• [WHAT IS EXPECTED] Every line below should be repeated exactly as written.

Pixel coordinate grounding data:

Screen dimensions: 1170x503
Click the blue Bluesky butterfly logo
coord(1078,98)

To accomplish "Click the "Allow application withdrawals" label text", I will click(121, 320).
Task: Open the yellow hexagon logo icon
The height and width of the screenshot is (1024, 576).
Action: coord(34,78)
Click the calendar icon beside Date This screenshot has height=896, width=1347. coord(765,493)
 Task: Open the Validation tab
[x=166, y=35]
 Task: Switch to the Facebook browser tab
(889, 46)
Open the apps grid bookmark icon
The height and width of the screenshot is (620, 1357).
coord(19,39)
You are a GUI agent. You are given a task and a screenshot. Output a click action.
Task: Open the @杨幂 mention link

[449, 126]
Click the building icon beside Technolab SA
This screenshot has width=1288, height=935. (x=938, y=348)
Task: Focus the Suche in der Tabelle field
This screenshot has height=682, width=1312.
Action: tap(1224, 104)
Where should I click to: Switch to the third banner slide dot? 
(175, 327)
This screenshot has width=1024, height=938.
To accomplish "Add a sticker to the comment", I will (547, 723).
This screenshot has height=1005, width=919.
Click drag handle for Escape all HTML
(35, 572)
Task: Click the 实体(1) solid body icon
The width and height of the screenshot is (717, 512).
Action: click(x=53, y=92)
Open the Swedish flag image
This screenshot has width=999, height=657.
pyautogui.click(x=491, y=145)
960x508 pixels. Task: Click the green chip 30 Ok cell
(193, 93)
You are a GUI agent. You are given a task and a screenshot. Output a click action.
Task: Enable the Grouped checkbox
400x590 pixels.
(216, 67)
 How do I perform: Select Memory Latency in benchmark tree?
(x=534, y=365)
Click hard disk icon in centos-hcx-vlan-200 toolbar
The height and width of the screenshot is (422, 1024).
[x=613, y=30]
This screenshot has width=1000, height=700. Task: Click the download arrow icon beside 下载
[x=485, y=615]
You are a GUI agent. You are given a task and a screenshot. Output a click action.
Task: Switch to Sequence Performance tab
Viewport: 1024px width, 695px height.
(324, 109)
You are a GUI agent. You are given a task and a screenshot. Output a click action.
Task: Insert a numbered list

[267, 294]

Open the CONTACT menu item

• [YOUR SOLUTION]
Screen dimensions: 1170x503
Click the blue Bluesky butterfly logo
coord(1078,98)

To accomplish "Click the "Allow application withdrawals" label text", I will click(121, 320).
Task: Open the yellow hexagon logo icon
The height and width of the screenshot is (1024, 576).
Action: coord(34,78)
Click the calendar icon beside Date This screenshot has height=896, width=1347. coord(765,493)
 Task: Open the Validation tab
[x=166, y=35]
 Task: Switch to the Facebook browser tab
(889, 46)
Open the apps grid bookmark icon
The height and width of the screenshot is (620, 1357).
coord(19,39)
You are a GUI agent. You are given a task and a screenshot. Output a click action.
Task: Open the @杨幂 mention link

[449, 126]
Click the building icon beside Technolab SA
This screenshot has width=1288, height=935. (x=938, y=348)
Task: Focus the Suche in der Tabelle field
This screenshot has height=682, width=1312.
Action: tap(1224, 104)
Where should I click to: Switch to the third banner slide dot? 
(175, 327)
This screenshot has width=1024, height=938.
To accomplish "Add a sticker to the comment", I will (547, 723).
This screenshot has height=1005, width=919.
Click drag handle for Escape all HTML
(35, 572)
Task: Click the 实体(1) solid body icon
The width and height of the screenshot is (717, 512).
Action: click(x=53, y=92)
Open the Swedish flag image
This screenshot has width=999, height=657.
pyautogui.click(x=491, y=145)
960x508 pixels. Task: Click the green chip 30 Ok cell
(193, 93)
You are a GUI agent. You are given a task and a screenshot. Output a click action.
Task: Enable the Grouped checkbox
400x590 pixels.
(216, 67)
 How do I perform: Select Memory Latency in benchmark tree?
(x=534, y=365)
Click hard disk icon in centos-hcx-vlan-200 toolbar
The height and width of the screenshot is (422, 1024).
[x=613, y=30]
This screenshot has width=1000, height=700. Task: Click the download arrow icon beside 下载
[x=485, y=615]
You are a GUI agent. You are given a task and a screenshot. Output a click action.
Task: Switch to Sequence Performance tab
Viewport: 1024px width, 695px height.
(324, 109)
You are a GUI agent. You are given a task and a screenshot. Output a click action.
Task: Insert a numbered list

[267, 294]

Open the CONTACT menu item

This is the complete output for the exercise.